Leurs programmes de travail sont établis sur la base des résolutions votées lors de la Conférence internationale des ONG-UNESCO qui se tient tous les deux ans en liaison avec les grands secteurs de programmes de l’UNESCO et bien entendu avec le Comité pour les ONG du Conseil exécutif qui est, avec le Secteur des relations extérieures, notre interlocuteur direct au sein de l’Organisation. On n’est donc pas confronté à tel ou tel État.

Quel type de partenariat entre les États et les ONG souhaitez-vous voir se développer ?

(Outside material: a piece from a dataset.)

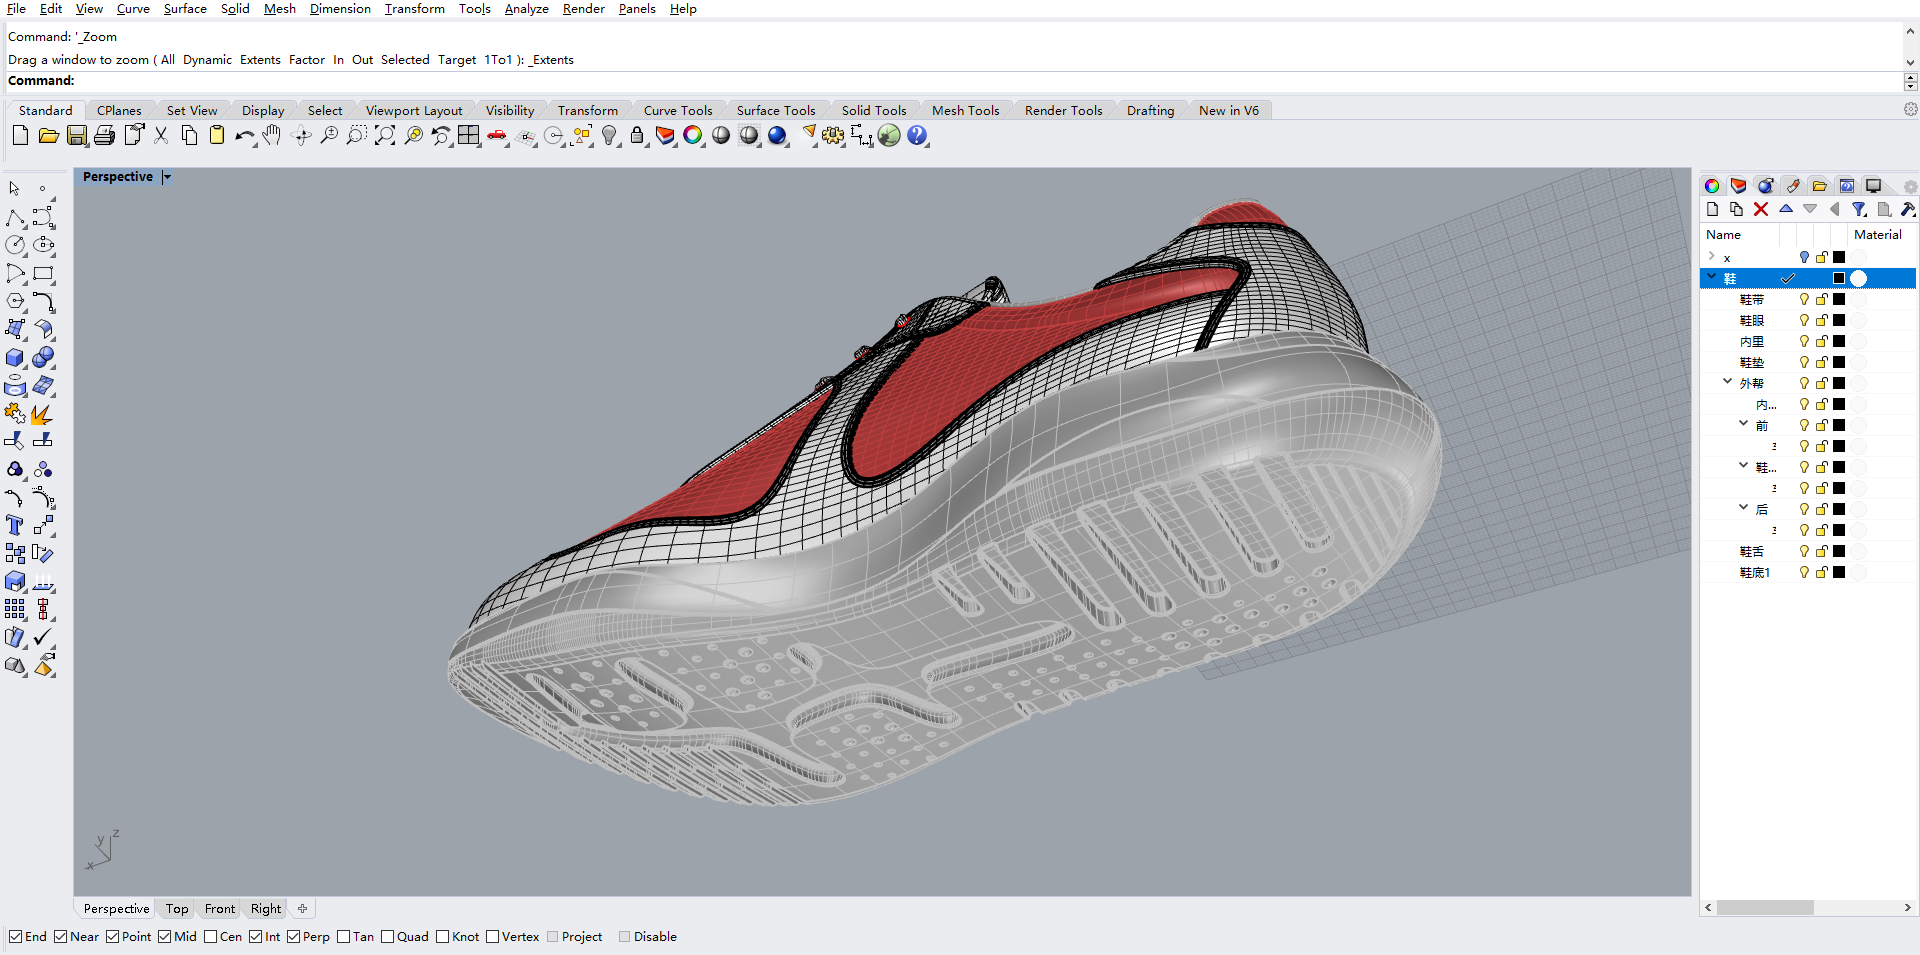The height and width of the screenshot is (955, 1920).
Task: Click the Help question mark icon
Action: tap(917, 136)
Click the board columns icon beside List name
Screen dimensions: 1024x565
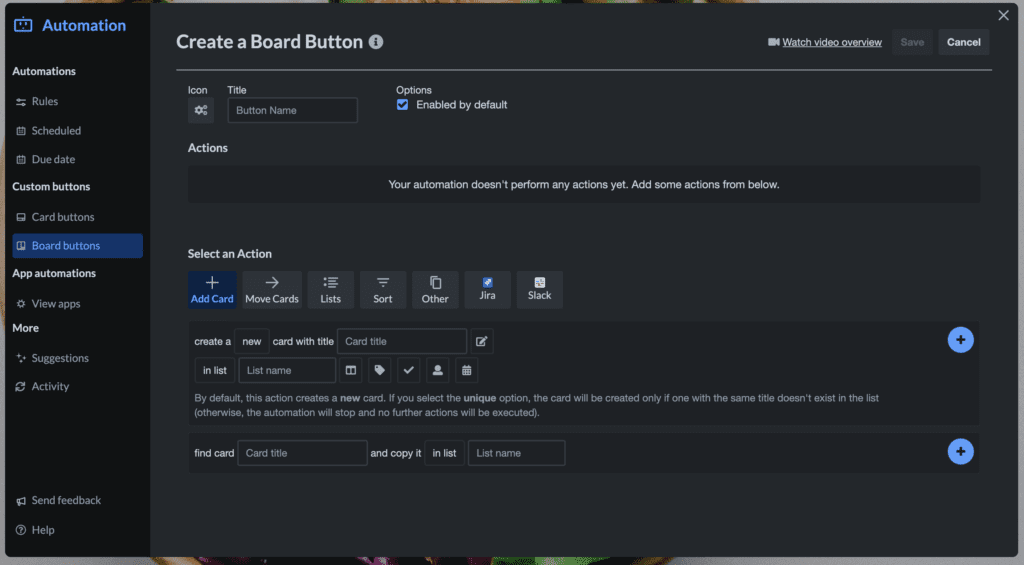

Un véritable partenariat est déjà engagé avec tous et se renforce progressivement. Depuis près d’un siècle, les États se sont organisés dans de grandes instances internationales. Aujourd’hui, la société civile commence à faire de même, pour prendre sa part dans la gouvernance mondiale, notamment par le canal des ONG. Nous sommes donc investis d’une responsabilité particulière dans l’organisation de la société civile, pour permettre son expression et développer son action, dans le cadre de la mondialisation en cours.

Il ne s’agit pas de constituer une organisation révolutionnaire pour contester le pouvoir des États, mais d’avoir une voix, d’exercer une influence, d’être une force de proposition. N’ayant ni pouvoir, ni argent, ni pétrole, ni armes, nous représentons les voix du monde. Il nous appartient de les coordonner, de leur donner l’expression la plus forte, de les faire entendre. On ne peut pas aller au-delà. Nous qui sommes accrédités auprès d’une agence du système des Nations Unies, nous savons que nous évoluons dans le cadre d’une organisation intergouvernementale, et que par conséquent la relation des ONG avec les États membres ne peut être qu’une relation de partenariat mutuellement profitable, même si cela n’exclut pas la possibilité d’une expression franche et critique.

Quel regard portez-vous sur le travail de l’UNESCO en direction des ONG ?

Durant les premières années qui ont suivi sa création en 1947, l’UNESCO s’est fortement appuyée sur de grandes ONG, elles-mêmes souvent animées par de grands intellectuels qui défendaient des causes majeures comme le maintien de la paix, la lutte contre le racisme, la préparation de la décolonisation. Si les relations ont peut-être parfois ensuite baissé en intensité, tout laisse à penser qu’aujourd’hui la communauté internationale a repris conscience du fait qu’elle ne peut se passer de ce dialogue avec les ONG.

Il est également important pour les ONG d’être accréditées auprès de l’UNESCO car cette reconnaissance renforce leur légitimité internationale et leur fournit un lieu privilégié de dialogue et d’échange avec les États. Nous nous réjouissons en effet que l’UNESCO soit l’une des premières grandes instances internationales à avoir su organiser ce dialogue, et qu’elle s’ouvre de plus en plus à l’écoute, à la prise de parole, à l’intervention de la société civile. Ce dialogue entre les ONG et les États membres de l’UNESCO se déroule notamment à l’occasion des réunions bisannuelles du Conseil exécutif. C’est d’ailleurs, dans ce cadre, qu’au lendemain du rendez-vous exceptionnel de septembre, nous espérons participer à un atelier-débat sur les droits humains et l’éducation, organisé en octobre prochain. Un mois plus tard, en novembre 2008, se tiendra la Journée internationale des ONG, qui traitera du rôle de la société civile et des ONG dans la défense des droits humains.

Propos recueillis par Nfaly « Vieux » Savané

 

Bernard Loing
Né en 1932 à Laval (France), Bernard Loing fut jusqu’en 1981, professeur en langue et littérature anglaise aux universités de Caen et de Tours. Directeur de cabinet du ministre français des Postes et Télécommunications de 1981 à 1986, recteur du Centre National d’Enseignement à Distance (CNED) de 1990 à 1993, il fonda et présida ensuite Canal EF, un canal éducatif de radio numérique par satellite pour le continent africain, au titre de consultant pour l’Agence de la Francophonie.